[[ DATA EXCERPTS open ]]

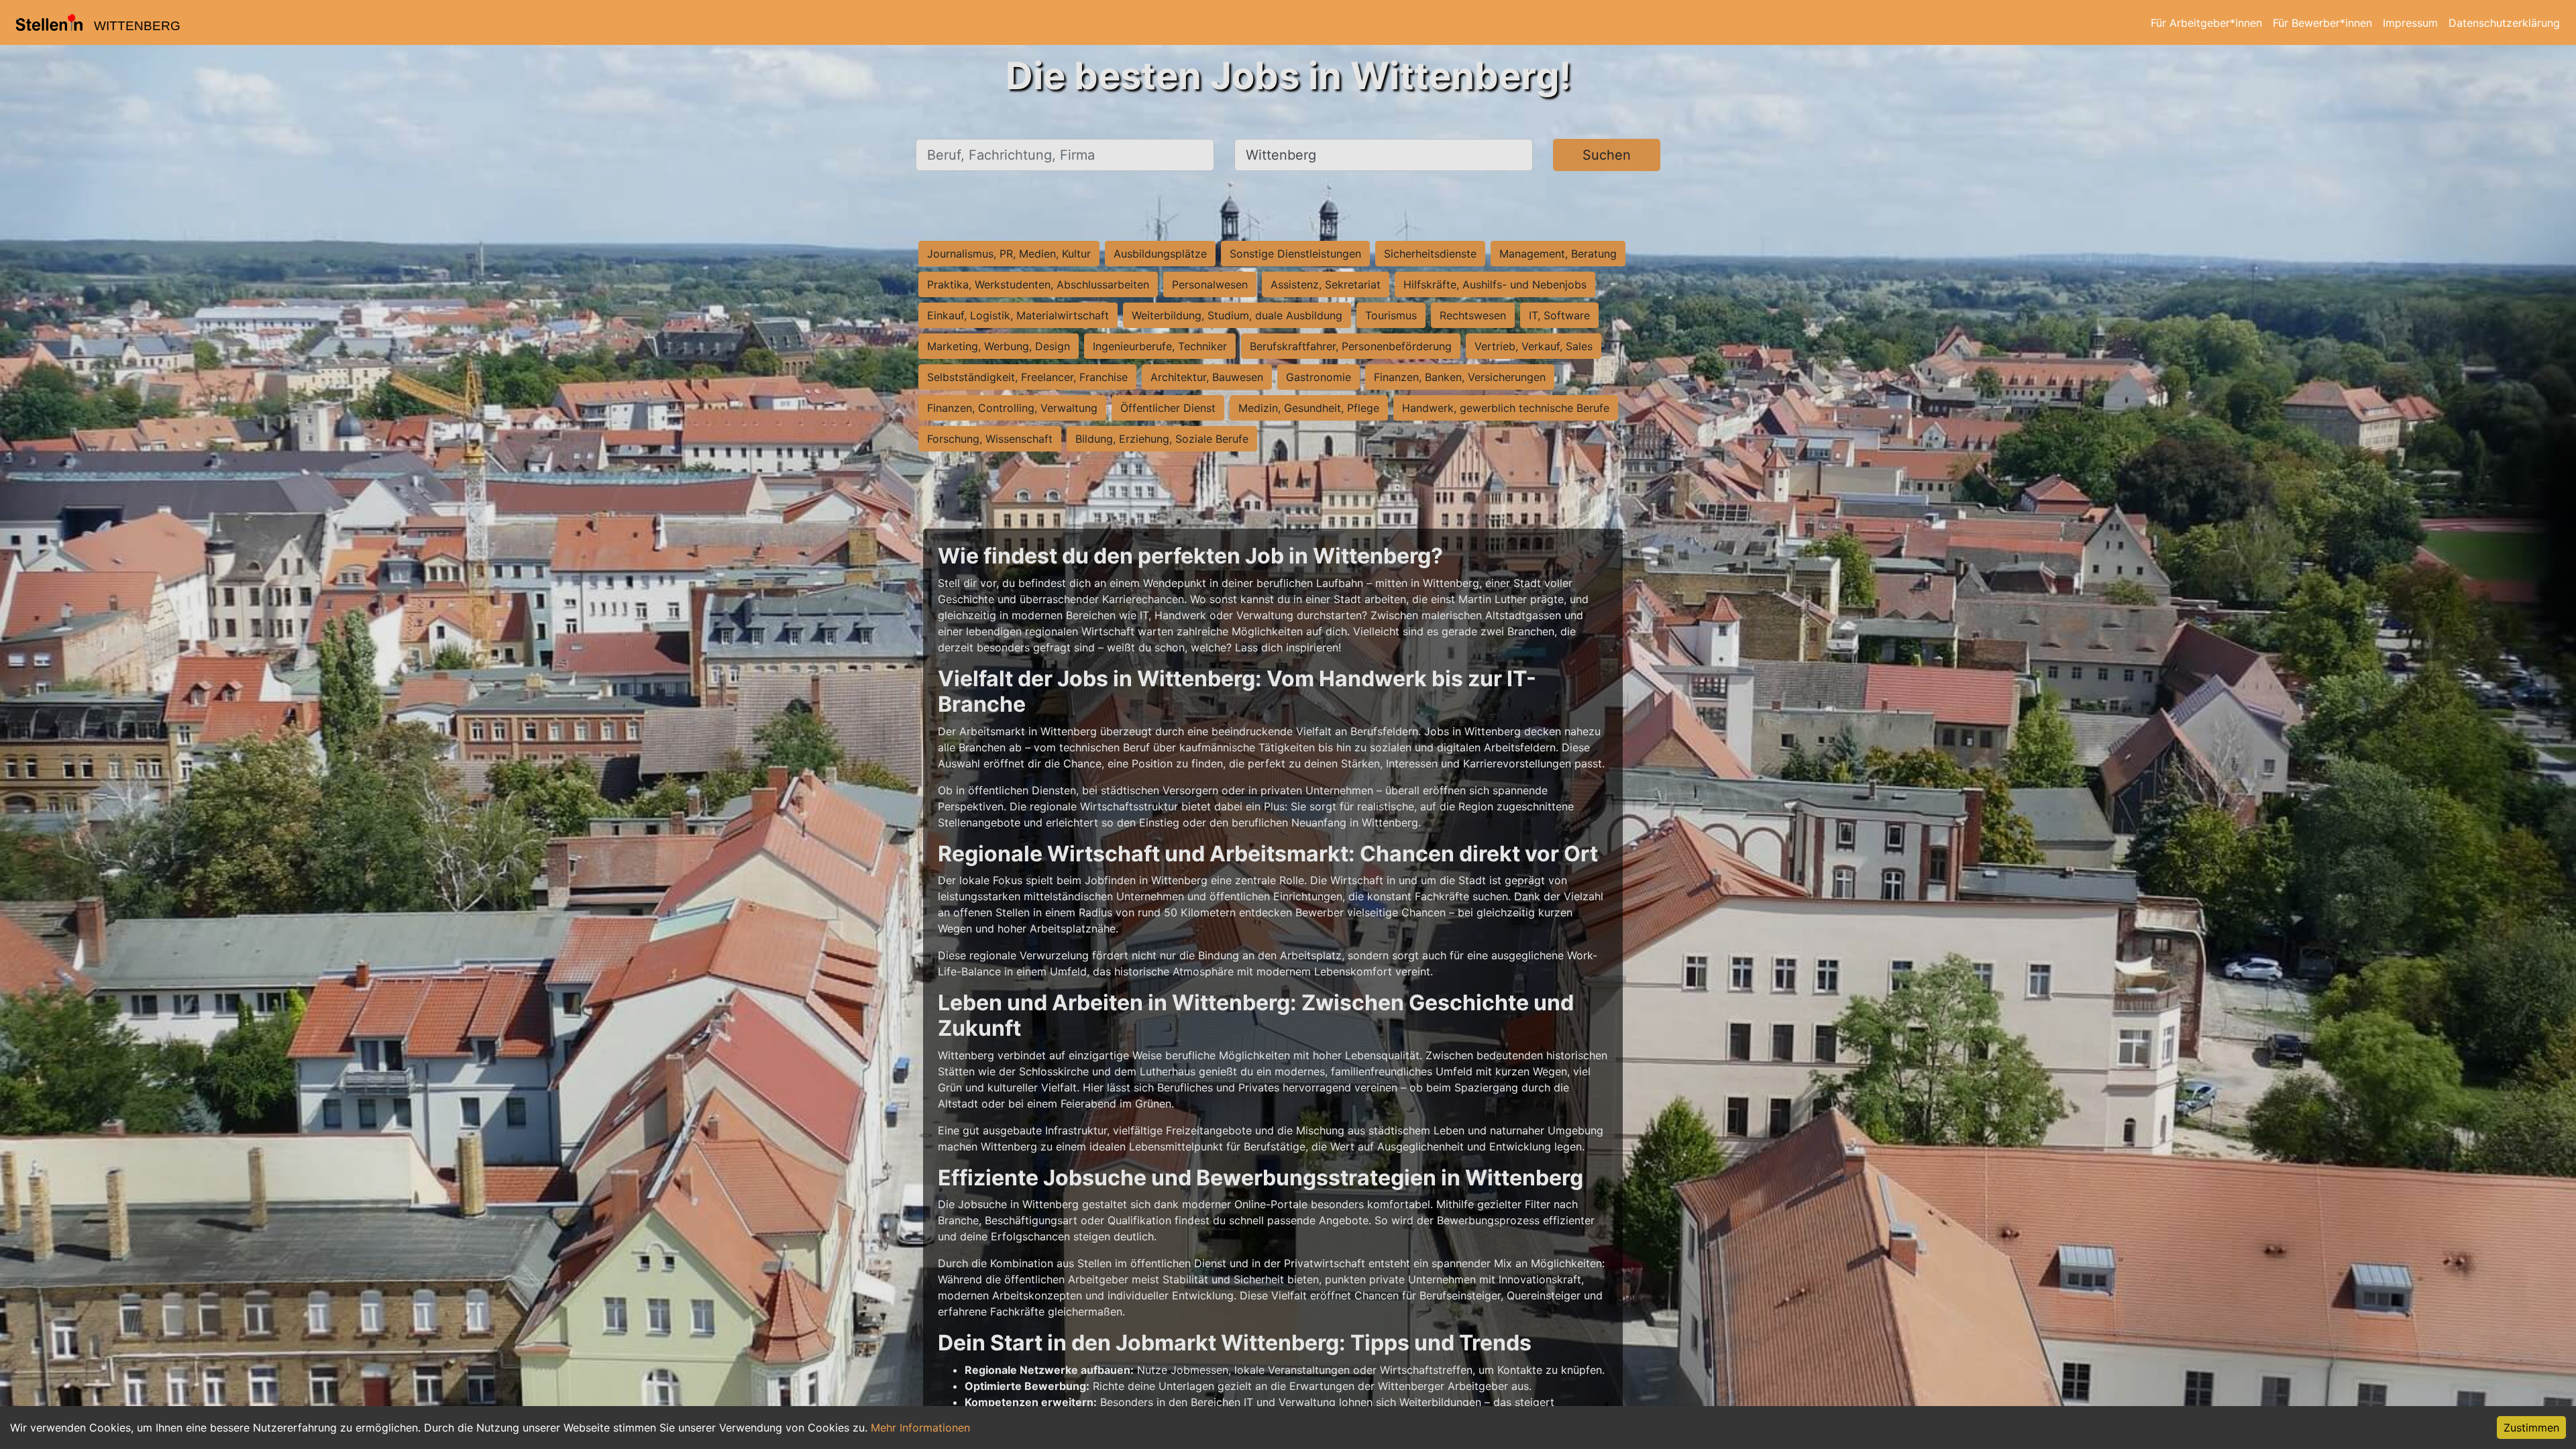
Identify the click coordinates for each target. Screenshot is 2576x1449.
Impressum (2410, 23)
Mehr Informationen (920, 1427)
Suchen (1606, 155)
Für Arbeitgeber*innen (2206, 23)
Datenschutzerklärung (2504, 23)
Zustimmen (2531, 1427)
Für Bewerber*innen (2322, 23)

[[ DATA EXCERPTS closed ]]

● WORK ITEM
Throughout the data above, count the lines where the word "innen" occurs, and report that figure alone.

● REPLY TO THE EXERCISE
2